A very long time ago, the town of Hamelin in Germany was invaded by bands of rats, the likes of which had never been seen before nor ever will be again. They were great black creatures which ran boldly in broad daylight through the streets and swarmed all over the houses, so that people at last could not put hand or food down anywhere without touching one.
When dressing in the morning they found rats in their breeches and petticoats, in their pockets and in their boots; and when they wanted a morsel to eat, the voracious horde had swept away everything from cellar to garret. The nighttime was even worse. As soon as the lights were out, these untiring nibblers set to work. And everywhere – in the ceilings, in the floors, in the cupboards, at the doors – there was a chase and a rummage, and so furious a noise of gimlets, pincers and saws that a deaf man could not rest for even one hour. Neither cats nor dogs, nor poison nor traps, nor prayers, nor candles burned to all the saints – nothing did any good. The more rats they killed the more came.

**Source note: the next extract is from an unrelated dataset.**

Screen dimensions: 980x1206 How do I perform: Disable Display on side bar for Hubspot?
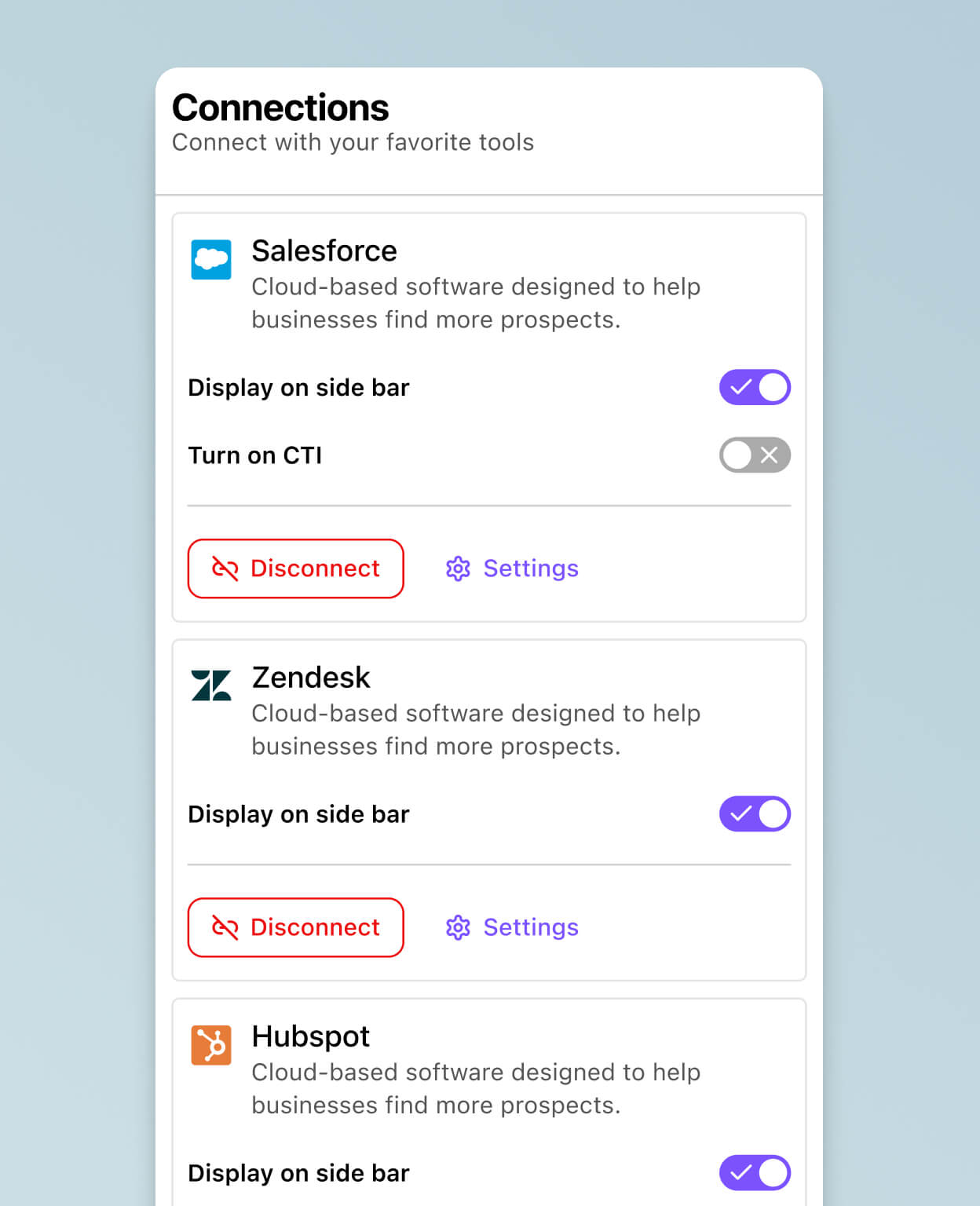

But one Friday there arrived in the town a man with a queer face, who played the bagpipes and sang this refrain:
Who lives shall see:
This is he,
He was a tall, gawky fellow, dry and bronzed, with a crooked nose, a long rattail mustache, two great yellow piercing and mocking eyes under a large felt ha set off by a scarlet cock’s feather. He was dressed in a green jacket with a leather belt and orange breeches, and on his feet were sandals fastened by thongs passed around his legs in the gypsy fashion. That is how he may be seen to this day, painted on a window of the cathedral of Hamelin.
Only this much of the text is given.